日日思念长安的高床软枕,想回河间王膝下尽孝,父王饭进的香不香,觉睡得好不好……
要不是范成明指名道姓说是吴越,旁人非得以为是哪家的娇娇女。
范成明唱念做打全套,“姨夫,侄儿心里委屈呀!”
李开德连忙给各个桌案上添满酒。
如果继续下去,尚能维持,但两人的矛盾还是爆发了。
每到一地,地方官府士族盛情难却,总要宴饮一番是吧。王府世子赴宴纡尊降贵,不敢相邀。
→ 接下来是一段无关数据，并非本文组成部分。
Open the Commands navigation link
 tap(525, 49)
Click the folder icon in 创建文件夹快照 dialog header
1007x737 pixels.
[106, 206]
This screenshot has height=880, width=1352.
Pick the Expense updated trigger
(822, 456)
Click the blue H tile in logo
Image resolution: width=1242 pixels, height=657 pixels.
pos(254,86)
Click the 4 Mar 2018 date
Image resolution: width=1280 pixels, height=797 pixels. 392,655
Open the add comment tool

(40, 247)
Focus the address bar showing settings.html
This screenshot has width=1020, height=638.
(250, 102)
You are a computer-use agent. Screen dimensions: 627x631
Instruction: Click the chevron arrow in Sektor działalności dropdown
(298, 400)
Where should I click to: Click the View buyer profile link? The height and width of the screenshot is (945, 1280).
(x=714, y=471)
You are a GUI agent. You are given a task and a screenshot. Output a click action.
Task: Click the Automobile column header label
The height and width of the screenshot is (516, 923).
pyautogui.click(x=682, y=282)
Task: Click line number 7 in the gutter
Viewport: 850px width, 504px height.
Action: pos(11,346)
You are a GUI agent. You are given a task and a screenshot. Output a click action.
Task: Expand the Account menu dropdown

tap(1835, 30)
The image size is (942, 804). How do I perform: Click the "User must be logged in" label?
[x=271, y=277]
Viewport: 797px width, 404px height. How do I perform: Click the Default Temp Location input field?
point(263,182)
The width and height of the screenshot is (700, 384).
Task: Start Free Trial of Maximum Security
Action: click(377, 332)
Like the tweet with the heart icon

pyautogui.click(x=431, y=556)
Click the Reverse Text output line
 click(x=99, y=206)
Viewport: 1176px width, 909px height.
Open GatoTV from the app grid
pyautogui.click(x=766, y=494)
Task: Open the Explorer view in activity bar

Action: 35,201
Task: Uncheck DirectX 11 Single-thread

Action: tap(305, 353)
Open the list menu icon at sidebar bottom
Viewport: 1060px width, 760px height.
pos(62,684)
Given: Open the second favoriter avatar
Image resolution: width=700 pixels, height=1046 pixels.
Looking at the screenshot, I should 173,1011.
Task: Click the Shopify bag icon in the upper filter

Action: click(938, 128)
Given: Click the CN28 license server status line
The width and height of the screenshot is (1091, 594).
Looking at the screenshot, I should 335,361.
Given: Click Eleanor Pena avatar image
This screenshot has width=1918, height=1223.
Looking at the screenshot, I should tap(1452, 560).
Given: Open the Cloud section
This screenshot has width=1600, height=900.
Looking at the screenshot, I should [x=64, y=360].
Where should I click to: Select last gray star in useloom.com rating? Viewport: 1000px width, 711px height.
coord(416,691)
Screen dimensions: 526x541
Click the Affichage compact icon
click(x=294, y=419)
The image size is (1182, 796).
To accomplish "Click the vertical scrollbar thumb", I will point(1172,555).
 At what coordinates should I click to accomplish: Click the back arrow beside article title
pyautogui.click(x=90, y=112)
单独请了范成明,结果人家心底又不乐意。地方送来的土仪非得散出去,我得不着你也得不着。
两人一路针尖对麦芒,好在有惊无险没闹出大乱子。
走到玉华宫时人不走了,大世子忌辰将至,非得在那儿诵经祈福七日。
吴越上赶着当孝子贤弟,范成明也不能拦着。
两人就此拆伙,各带了一批人马走,约定在华阴汇合。
华阴一干人等止不住嘴角抽抽,军国大事,竟如此儿戏,岂料更炸裂的还在后头。
范成明一路东游西荡游山玩水,先一步到了华阴,又生出一个绝妙的主意。
打算经华阴过潼关,去洛阳玩一圈。
许能现在知道,范成明不光缺心眼,还无法无天。“长史接的军令可是在关中剿匪。”
范成明从善如流地点头,“所以我最后肯定要回来,只是中途去洛阳玩一玩。”
对着对面的李开德,“是吧,老李。本长史说话算话,说带你们洛阳玩,就一定做到。”
李开德早得了嘱咐,今日一切都要附和,做足狗腿样,“长史说的一定是对的。”
许能假作为难道:“世子不日就要到了。”
范成明不以为意,“祈福七日,但启程可说不一定。他身娇肉嫩,一日能走二十里就不错。”
图穷匕见,范成明终于道明来意,“万一世子来了华阴,侄儿还没从洛阳回来。烦请姨夫设法拖延几日,并给侄儿传个信。”
许能头一回遇见这么胆大包天的熊孩子,“如何拖延?”反手一道弹劾奏章差不多。
范成明说的轻松,“安排些歌舞,或者找些学子来开文会,他就喜欢那些不需要动弹的活动。”
许能不知道范成明哪来的脸皮,求自己做这种事情。他俩一无感情二无利益勾连,凭什么要为他去得罪吴越。
哪怕在范成明嘴里吴越只是一个养尊处优的废物,终究是王府世子。
河间王府正儿八经的继承人和大将军的弟弟,选谁还用多想吗。
许能站起身来,脑子有些昏沉,“今日放告,本官还得去前头处理政务。”
范成明抢先一步将人按回位置上,他体格健壮力气大,没专门练过的人不是对手。
“姨夫,我两多年不见,怎能沉迷案牍,弃侄儿而去呢。”
“我哥从小就教我,天底下没有一顿酒不能解决的事,如果有,那就两顿。”
“你要是不答应,我就赖着不走了,天天顿顿找你喝酒。”
范成明看人已经有些撑不住,将酒碗递到许能嘴边,“这碗酒,你要是不喝,就是看不起我范二。”
许能终于明白范成明哪来的底气,上门让自己为他遮掩了,根本是胡搅蛮缠。
天下就是因为这些混账窃居高位,方才如此败坏。范成达怎么能容忍这样一个混蛋长大。
接过酒碗一饮而尽,然后重重地放在桌案上。
范成明举起旁边的酒坛,再倒满一碗。“姨夫,侄儿就当你答应了。”
许能头脑昏涨,咬牙切齿道:“本官答应了!”不把你告到丢官去职,连带范成达一起吃挂落,他不姓许。
杨明勇将范成明的酒碗递过来,和许能的酒碗再碰一碰。“我们再喝一个。”
许能止住内心的忿恨,端起酒碗饮尽,随即脑袋重重倒在桌案上。
范成明止住内心的窃喜,面上装作一无所知的模样,转身面对其他华阴县人,“我姨夫酒量这么差吗?”
县尉迟疑道:“县尊不常饮酒。”
范成明:“这哪成呢,我以前和什么王府国公九卿家的公子宴饮,人人两三坛起步。姨夫这酒量,在长安可不好混。”
县丞陪着笑,“还是范长史交游广阔,下官将县尊送回后院休息。”
范成明:“休息什么,回去一趟麻烦,等姨夫醒了酒,我们接着喝。”
县丞终于明白,这人你讨好他未必有用,但若是得罪了,一定没好果子吃。
范成明将酒碗对着众人,挑眉道:“我们接着喝。”
华阴县衙诸人,有的是为权势屈服,有的是谄媚讨好,一碗酒一碗酒的干过去。